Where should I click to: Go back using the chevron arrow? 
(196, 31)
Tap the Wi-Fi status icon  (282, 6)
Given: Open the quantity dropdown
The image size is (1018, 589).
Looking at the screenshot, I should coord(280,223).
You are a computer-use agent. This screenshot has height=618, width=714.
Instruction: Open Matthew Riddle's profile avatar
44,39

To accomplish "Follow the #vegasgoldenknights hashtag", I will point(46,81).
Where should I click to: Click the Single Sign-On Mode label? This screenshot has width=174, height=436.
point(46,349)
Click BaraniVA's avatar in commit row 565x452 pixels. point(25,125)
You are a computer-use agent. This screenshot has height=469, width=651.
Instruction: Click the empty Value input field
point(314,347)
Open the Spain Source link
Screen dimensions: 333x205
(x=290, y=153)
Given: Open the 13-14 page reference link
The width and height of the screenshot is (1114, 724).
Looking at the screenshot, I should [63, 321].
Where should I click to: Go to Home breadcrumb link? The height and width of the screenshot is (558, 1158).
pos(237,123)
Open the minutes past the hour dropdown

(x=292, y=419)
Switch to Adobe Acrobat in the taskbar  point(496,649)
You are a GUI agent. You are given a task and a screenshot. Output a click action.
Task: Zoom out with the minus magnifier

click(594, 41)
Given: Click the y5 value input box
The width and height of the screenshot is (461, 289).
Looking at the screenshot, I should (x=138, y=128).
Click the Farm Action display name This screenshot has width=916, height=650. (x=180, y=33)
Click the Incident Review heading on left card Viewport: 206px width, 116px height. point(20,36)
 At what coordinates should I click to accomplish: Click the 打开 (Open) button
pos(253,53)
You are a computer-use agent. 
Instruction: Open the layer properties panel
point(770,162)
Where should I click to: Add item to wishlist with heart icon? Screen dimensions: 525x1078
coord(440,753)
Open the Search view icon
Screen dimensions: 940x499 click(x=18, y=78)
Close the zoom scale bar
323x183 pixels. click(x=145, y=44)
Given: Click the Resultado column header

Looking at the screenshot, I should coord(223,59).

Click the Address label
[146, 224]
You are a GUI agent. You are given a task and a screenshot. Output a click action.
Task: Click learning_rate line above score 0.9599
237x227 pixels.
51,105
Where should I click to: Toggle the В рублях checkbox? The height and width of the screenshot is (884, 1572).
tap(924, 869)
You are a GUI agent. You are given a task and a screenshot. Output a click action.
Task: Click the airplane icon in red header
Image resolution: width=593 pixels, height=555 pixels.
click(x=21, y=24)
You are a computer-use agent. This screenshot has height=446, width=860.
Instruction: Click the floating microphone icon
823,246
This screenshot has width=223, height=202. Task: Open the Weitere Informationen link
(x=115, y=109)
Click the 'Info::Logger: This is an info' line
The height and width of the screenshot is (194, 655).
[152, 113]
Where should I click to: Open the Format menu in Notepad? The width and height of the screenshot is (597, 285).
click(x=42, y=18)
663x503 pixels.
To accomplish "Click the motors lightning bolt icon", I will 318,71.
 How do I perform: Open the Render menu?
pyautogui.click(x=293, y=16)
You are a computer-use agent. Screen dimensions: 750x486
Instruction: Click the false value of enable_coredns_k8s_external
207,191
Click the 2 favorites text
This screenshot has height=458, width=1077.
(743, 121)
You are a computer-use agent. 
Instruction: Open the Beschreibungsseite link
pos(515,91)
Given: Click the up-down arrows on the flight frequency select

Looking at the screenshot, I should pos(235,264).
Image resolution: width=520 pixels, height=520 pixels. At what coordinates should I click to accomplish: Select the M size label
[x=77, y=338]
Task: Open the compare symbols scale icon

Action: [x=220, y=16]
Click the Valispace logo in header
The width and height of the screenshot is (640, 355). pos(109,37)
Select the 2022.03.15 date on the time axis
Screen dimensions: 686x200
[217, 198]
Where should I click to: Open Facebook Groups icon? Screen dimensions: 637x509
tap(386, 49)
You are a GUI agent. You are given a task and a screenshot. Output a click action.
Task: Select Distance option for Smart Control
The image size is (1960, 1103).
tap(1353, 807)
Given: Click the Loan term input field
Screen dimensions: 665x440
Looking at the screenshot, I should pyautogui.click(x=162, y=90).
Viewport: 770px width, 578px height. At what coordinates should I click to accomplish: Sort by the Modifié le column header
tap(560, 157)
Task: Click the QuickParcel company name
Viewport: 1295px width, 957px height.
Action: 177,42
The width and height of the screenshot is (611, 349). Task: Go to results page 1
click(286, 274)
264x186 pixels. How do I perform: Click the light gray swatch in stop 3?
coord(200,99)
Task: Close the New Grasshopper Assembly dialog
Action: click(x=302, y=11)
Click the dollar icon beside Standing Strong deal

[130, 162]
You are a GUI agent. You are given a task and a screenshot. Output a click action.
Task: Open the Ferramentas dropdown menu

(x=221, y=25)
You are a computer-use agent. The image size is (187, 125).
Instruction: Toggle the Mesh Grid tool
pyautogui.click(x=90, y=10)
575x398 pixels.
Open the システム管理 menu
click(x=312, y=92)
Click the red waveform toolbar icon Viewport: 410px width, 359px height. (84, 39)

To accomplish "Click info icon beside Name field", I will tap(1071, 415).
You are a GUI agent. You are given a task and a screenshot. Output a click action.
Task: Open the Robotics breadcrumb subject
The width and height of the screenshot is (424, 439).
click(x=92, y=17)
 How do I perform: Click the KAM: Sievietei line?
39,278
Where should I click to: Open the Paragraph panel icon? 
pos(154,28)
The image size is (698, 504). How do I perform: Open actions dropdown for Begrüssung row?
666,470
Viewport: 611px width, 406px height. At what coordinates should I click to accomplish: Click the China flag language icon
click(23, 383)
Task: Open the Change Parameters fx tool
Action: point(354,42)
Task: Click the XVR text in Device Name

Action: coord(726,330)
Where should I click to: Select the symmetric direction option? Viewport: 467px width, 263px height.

------------

All of the material should be duplicated exactly.

Where should I click to: Go back using the chevron arrow? 
(196, 31)
Tap the Wi-Fi status icon  (282, 6)
Given: Open the quantity dropdown
The image size is (1018, 589).
Looking at the screenshot, I should coord(280,223).
You are a computer-use agent. This screenshot has height=618, width=714.
Instruction: Open Matthew Riddle's profile avatar
44,39

To accomplish "Follow the #vegasgoldenknights hashtag", I will point(46,81).
Where should I click to: Click the Single Sign-On Mode label? This screenshot has width=174, height=436.
point(46,349)
Click BaraniVA's avatar in commit row 565x452 pixels. point(25,125)
You are a computer-use agent. This screenshot has height=469, width=651.
Instruction: Click the empty Value input field
point(314,347)
Open the Spain Source link
Screen dimensions: 333x205
(x=290, y=153)
Given: Open the 13-14 page reference link
The width and height of the screenshot is (1114, 724).
Looking at the screenshot, I should [63, 321].
Where should I click to: Go to Home breadcrumb link? The height and width of the screenshot is (558, 1158).
pos(237,123)
Open the minutes past the hour dropdown

(x=292, y=419)
Switch to Adobe Acrobat in the taskbar  point(496,649)
You are a GUI agent. You are given a task and a screenshot. Output a click action.
Task: Zoom out with the minus magnifier

click(594, 41)
Given: Click the y5 value input box
The width and height of the screenshot is (461, 289).
Looking at the screenshot, I should (x=138, y=128).
Click the Farm Action display name This screenshot has width=916, height=650. (x=180, y=33)
Click the Incident Review heading on left card Viewport: 206px width, 116px height. point(20,36)
 At what coordinates should I click to accomplish: Click the 打开 (Open) button
pos(253,53)
You are a computer-use agent. 
Instruction: Open the layer properties panel
point(770,162)
Where should I click to: Add item to wishlist with heart icon? Screen dimensions: 525x1078
coord(440,753)
Open the Search view icon
Screen dimensions: 940x499 click(x=18, y=78)
Close the zoom scale bar
323x183 pixels. click(x=145, y=44)
Given: Click the Resultado column header

Looking at the screenshot, I should coord(223,59).

Click the Address label
[146, 224]
You are a GUI agent. You are given a task and a screenshot. Output a click action.
Task: Click learning_rate line above score 0.9599
237x227 pixels.
51,105
Where should I click to: Toggle the В рублях checkbox? The height and width of the screenshot is (884, 1572).
tap(924, 869)
You are a GUI agent. You are given a task and a screenshot. Output a click action.
Task: Click the airplane icon in red header
Image resolution: width=593 pixels, height=555 pixels.
click(x=21, y=24)
You are a computer-use agent. This screenshot has height=446, width=860.
Instruction: Click the floating microphone icon
823,246
This screenshot has width=223, height=202. Task: Open the Weitere Informationen link
(x=115, y=109)
Click the 'Info::Logger: This is an info' line
The height and width of the screenshot is (194, 655).
[152, 113]
Where should I click to: Open the Format menu in Notepad? The width and height of the screenshot is (597, 285).
click(x=42, y=18)
663x503 pixels.
To accomplish "Click the motors lightning bolt icon", I will 318,71.
 How do I perform: Open the Render menu?
pyautogui.click(x=293, y=16)
You are a computer-use agent. Screen dimensions: 750x486
Instruction: Click the false value of enable_coredns_k8s_external
207,191
Click the 2 favorites text
This screenshot has height=458, width=1077.
(743, 121)
You are a computer-use agent. 
Instruction: Open the Beschreibungsseite link
pos(515,91)
Given: Click the up-down arrows on the flight frequency select

Looking at the screenshot, I should pos(235,264).
Image resolution: width=520 pixels, height=520 pixels. At what coordinates should I click to accomplish: Select the M size label
[x=77, y=338]
Task: Open the compare symbols scale icon

Action: [x=220, y=16]
Click the Valispace logo in header
The width and height of the screenshot is (640, 355). pos(109,37)
Select the 2022.03.15 date on the time axis
Screen dimensions: 686x200
[217, 198]
Where should I click to: Open Facebook Groups icon? Screen dimensions: 637x509
tap(386, 49)
You are a GUI agent. You are given a task and a screenshot. Output a click action.
Task: Select Distance option for Smart Control
The image size is (1960, 1103).
tap(1353, 807)
Given: Click the Loan term input field
Screen dimensions: 665x440
Looking at the screenshot, I should pyautogui.click(x=162, y=90).
Viewport: 770px width, 578px height. At what coordinates should I click to accomplish: Sort by the Modifié le column header
tap(560, 157)
Task: Click the QuickParcel company name
Viewport: 1295px width, 957px height.
Action: 177,42
The width and height of the screenshot is (611, 349). Task: Go to results page 1
click(286, 274)
264x186 pixels. How do I perform: Click the light gray swatch in stop 3?
coord(200,99)
Task: Close the New Grasshopper Assembly dialog
Action: click(x=302, y=11)
Click the dollar icon beside Standing Strong deal

[130, 162]
You are a GUI agent. You are given a task and a screenshot. Output a click action.
Task: Open the Ferramentas dropdown menu

(x=221, y=25)
You are a computer-use agent. The image size is (187, 125).
Instruction: Toggle the Mesh Grid tool
pyautogui.click(x=90, y=10)
575x398 pixels.
Open the システム管理 menu
click(x=312, y=92)
Click the red waveform toolbar icon Viewport: 410px width, 359px height. (84, 39)

To accomplish "Click info icon beside Name field", I will tap(1071, 415).
You are a GUI agent. You are given a task and a screenshot. Output a click action.
Task: Open the Robotics breadcrumb subject
The width and height of the screenshot is (424, 439).
click(x=92, y=17)
 How do I perform: Click the KAM: Sievietei line?
39,278
Where should I click to: Open the Paragraph panel icon? 
pos(154,28)
The image size is (698, 504). How do I perform: Open actions dropdown for Begrüssung row?
666,470
Viewport: 611px width, 406px height. At what coordinates should I click to accomplish: Click the China flag language icon
click(23, 383)
Task: Open the Change Parameters fx tool
Action: point(354,42)
Task: Click the XVR text in Device Name

Action: coord(726,330)
Where should I click to: Select the symmetric direction option? Viewport: 467px width, 263px height.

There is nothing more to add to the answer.